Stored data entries
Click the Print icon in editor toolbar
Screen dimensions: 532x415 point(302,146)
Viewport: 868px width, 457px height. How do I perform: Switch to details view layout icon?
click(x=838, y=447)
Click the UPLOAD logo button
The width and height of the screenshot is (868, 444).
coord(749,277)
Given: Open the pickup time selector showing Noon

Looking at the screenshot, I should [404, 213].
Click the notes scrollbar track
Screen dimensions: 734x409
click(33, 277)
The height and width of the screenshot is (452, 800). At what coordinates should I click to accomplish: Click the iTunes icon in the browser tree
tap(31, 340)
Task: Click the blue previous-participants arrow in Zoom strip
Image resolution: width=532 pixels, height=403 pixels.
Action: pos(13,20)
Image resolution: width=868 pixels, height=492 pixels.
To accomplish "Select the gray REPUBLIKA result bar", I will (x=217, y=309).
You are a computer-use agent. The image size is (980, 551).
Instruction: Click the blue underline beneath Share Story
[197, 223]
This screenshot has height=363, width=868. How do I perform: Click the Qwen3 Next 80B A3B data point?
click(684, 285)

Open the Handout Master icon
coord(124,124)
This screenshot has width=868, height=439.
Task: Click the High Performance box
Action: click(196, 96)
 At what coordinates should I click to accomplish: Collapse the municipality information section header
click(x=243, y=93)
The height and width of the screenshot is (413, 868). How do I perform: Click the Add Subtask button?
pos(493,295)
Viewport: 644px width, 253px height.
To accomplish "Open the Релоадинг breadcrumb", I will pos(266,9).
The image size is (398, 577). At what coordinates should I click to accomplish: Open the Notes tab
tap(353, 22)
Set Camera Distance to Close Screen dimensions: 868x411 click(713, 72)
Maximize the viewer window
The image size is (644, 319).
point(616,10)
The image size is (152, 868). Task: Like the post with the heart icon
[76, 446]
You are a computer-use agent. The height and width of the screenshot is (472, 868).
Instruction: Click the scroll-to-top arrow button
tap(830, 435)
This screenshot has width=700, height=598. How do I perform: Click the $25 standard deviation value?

EXERCISE GOAL: All of the records above should be copied exactly.

OUTPUT BELOW:
Click the Print icon in editor toolbar
Screen dimensions: 532x415 point(302,146)
Viewport: 868px width, 457px height. How do I perform: Switch to details view layout icon?
click(x=838, y=447)
Click the UPLOAD logo button
The width and height of the screenshot is (868, 444).
coord(749,277)
Given: Open the pickup time selector showing Noon

Looking at the screenshot, I should [404, 213].
Click the notes scrollbar track
Screen dimensions: 734x409
click(33, 277)
The height and width of the screenshot is (452, 800). At what coordinates should I click to accomplish: Click the iTunes icon in the browser tree
tap(31, 340)
Task: Click the blue previous-participants arrow in Zoom strip
Image resolution: width=532 pixels, height=403 pixels.
Action: pos(13,20)
Image resolution: width=868 pixels, height=492 pixels.
To accomplish "Select the gray REPUBLIKA result bar", I will (x=217, y=309).
You are a computer-use agent. The image size is (980, 551).
Instruction: Click the blue underline beneath Share Story
[197, 223]
This screenshot has height=363, width=868. How do I perform: Click the Qwen3 Next 80B A3B data point?
click(684, 285)

Open the Handout Master icon
coord(124,124)
This screenshot has width=868, height=439.
Task: Click the High Performance box
Action: click(196, 96)
 At what coordinates should I click to accomplish: Collapse the municipality information section header
click(x=243, y=93)
The height and width of the screenshot is (413, 868). How do I perform: Click the Add Subtask button?
pos(493,295)
Viewport: 644px width, 253px height.
To accomplish "Open the Релоадинг breadcrumb", I will pos(266,9).
The image size is (398, 577). At what coordinates should I click to accomplish: Open the Notes tab
tap(353, 22)
Set Camera Distance to Close Screen dimensions: 868x411 click(713, 72)
Maximize the viewer window
The image size is (644, 319).
point(616,10)
The image size is (152, 868). Task: Like the post with the heart icon
[76, 446]
You are a computer-use agent. The height and width of the screenshot is (472, 868).
Instruction: Click the scroll-to-top arrow button
tap(830, 435)
This screenshot has width=700, height=598. How do I perform: Click the $25 standard deviation value?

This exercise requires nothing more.